Still, a self-imposed high workload was not seen as a big problem back then, as opposed to today. “Criticism on long workdays is a phenomenon from the last couple of decades,” stresses van Miert. “Nowadays, we also see students expressing their opposition to high workloads, as well as their solidarity with lecturers.”

Working on the train. Utrecht, 2002. Photo: DUB

According to van Miert, this is due to the increase in obligations academics have been experiencing in the last couple of decades. “Back then, working that hard was voluntary. Scholars like revolving puzzles, it's almost like an addiction. Nothing about that has changed or is, in fact, wrong. Besides, academics are driven to contribute to science, to gain more knowledge.”

“What is different today, is the significant increase in institutional obligations which has been going on in the past few years,” van Miert says. The number of students enroled at Dutch universities has been growing steadily, while the government's investments in higher education have been declining. 

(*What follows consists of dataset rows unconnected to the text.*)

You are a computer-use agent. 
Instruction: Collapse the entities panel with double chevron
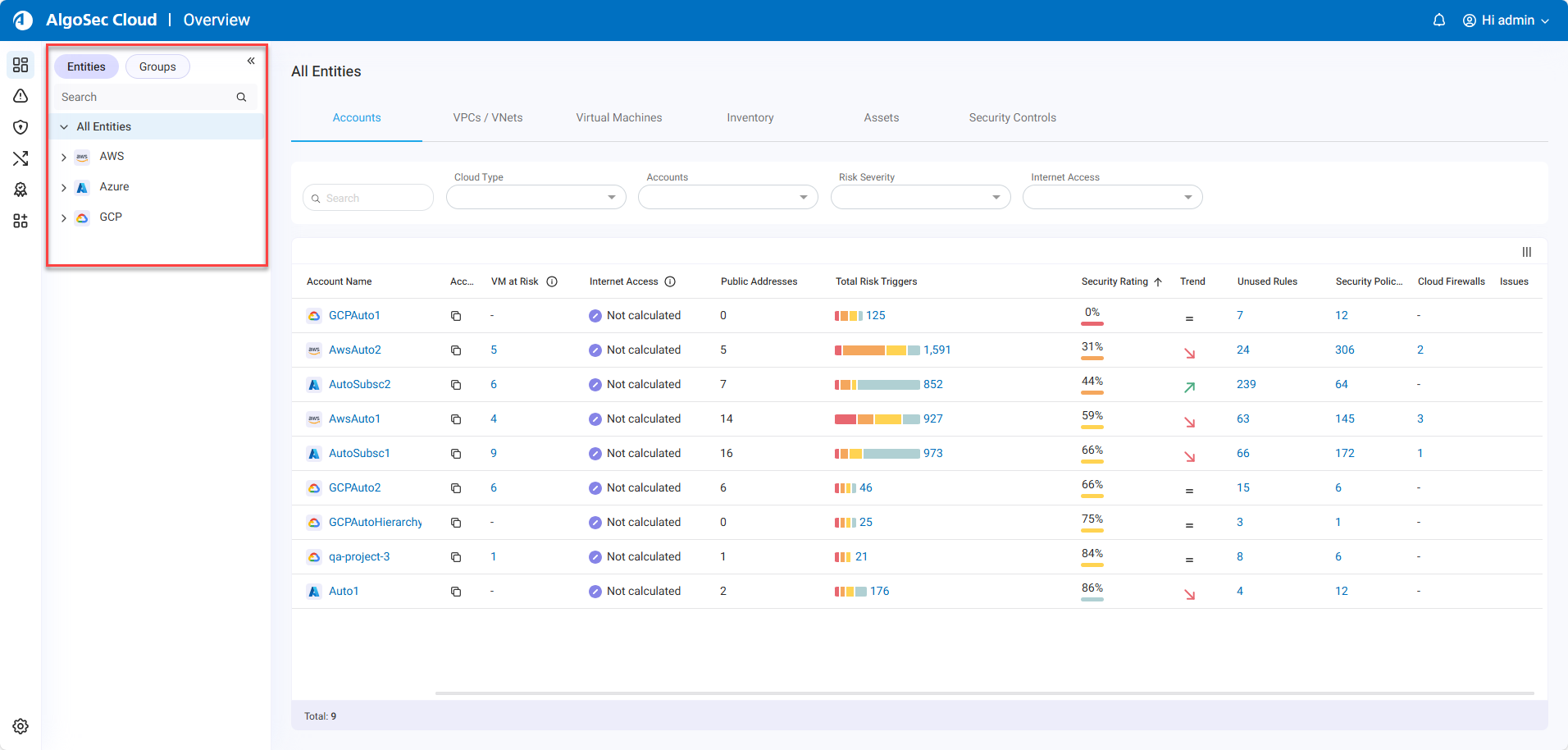tap(251, 61)
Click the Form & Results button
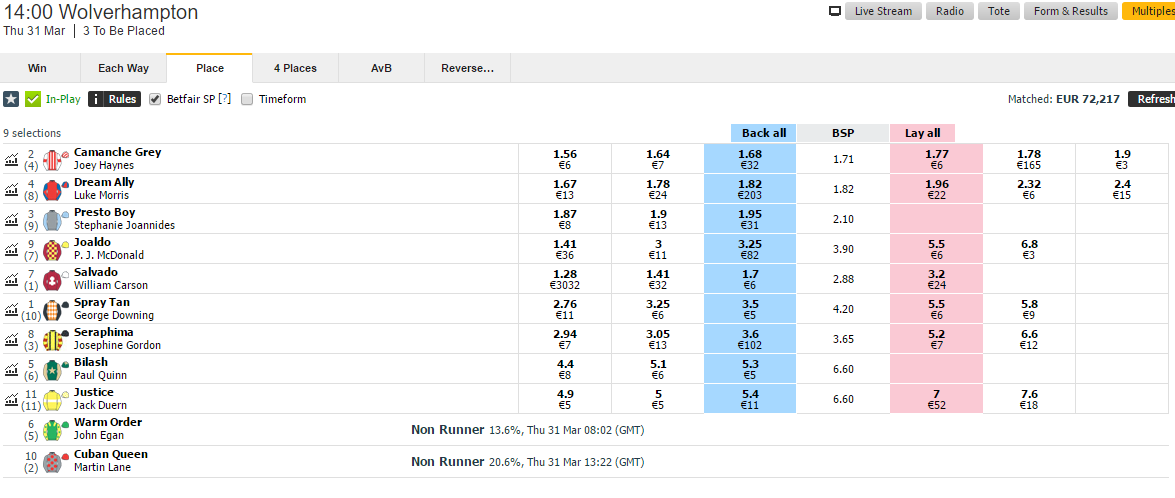 [x=1071, y=11]
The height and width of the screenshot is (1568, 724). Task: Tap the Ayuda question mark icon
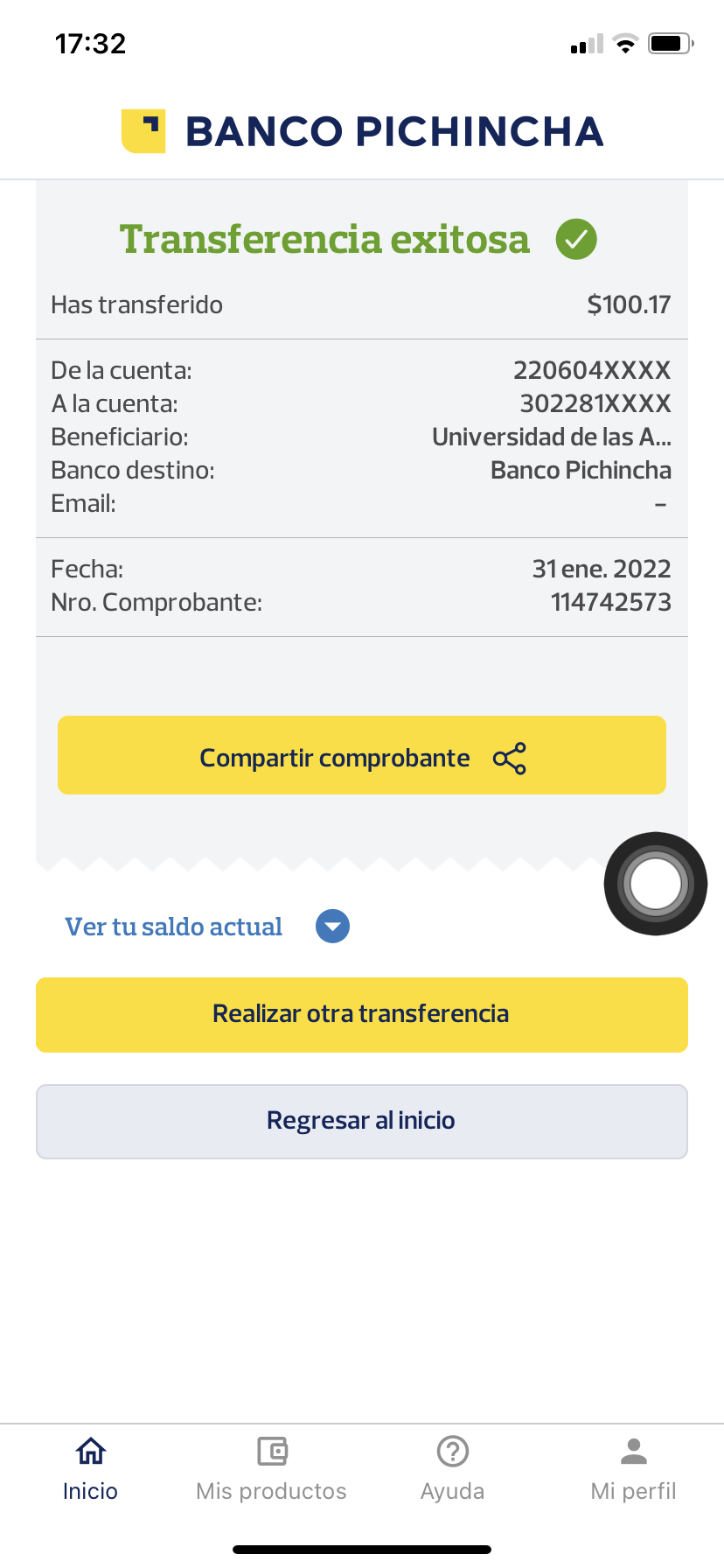[x=452, y=1452]
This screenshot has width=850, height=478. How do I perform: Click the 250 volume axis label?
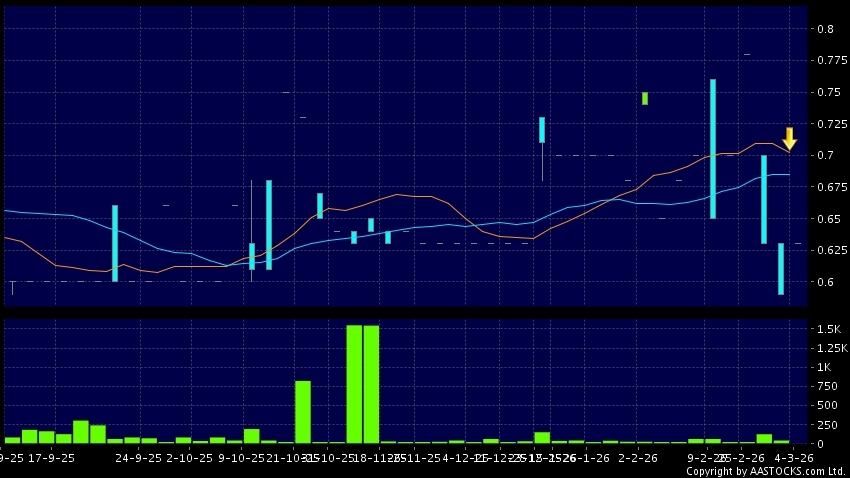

Herman Paul, professor of History of Human Sciences at Leiden University, explains: “Educational activities keep taking more and more of the academic’s time. The number of people who are able to go to university is growing, but funding is not increasing accordingly. Because universities are seeing their budgets dwindle, they keep requiring more and more justifications on what their money is being spent on. That means a lot more administrative work for academics. Moreover, outside pressures to work and deliver have grown, leading to increased stress levels. Due to the increasing pressure of teaching, there is less time left for research. Actually doing research is something that has been relegated to employees’ free time more and more often.”

Just ‘working hard' is not enough anymore


Christiaan Engberts, a cultural historian at UU, just like van Miert, argues that researchers today feel a huge pressure to perform well. “In order to get funding for research, ‘just working hard’ is simply not enough anymore. Research has to be innovative in order to be appreciated,” Engberts says.

"From budget cut to burn out", another sign carried during WoinActie's protest in The Hague, December 14, 2018. Photo: DUB

Although people have stopped literally working themselves to death, burn-outs and drop-outs are not uncommon among academics. Dutch universities have consistently been telling the government that they need at least one billion euros more, something that has been confirmed by an independent research firm and the minister of education. On this year’s Prince’s day (the day when the government's yearly budget is announced, Ed), the demissionary cabinet manifested its intention to reduce costs in higher education even more, which will only increase the pressure experienced by academics. According to Dirk van Mient, work is not the issue, as long as that work inspires you. Low-impact work, such as administrative work, leads to harmful stress levels, which is why it should be dealt with. Until then, we may be better off listening to Samuel Smiles: "take a walk and sleep enough hours."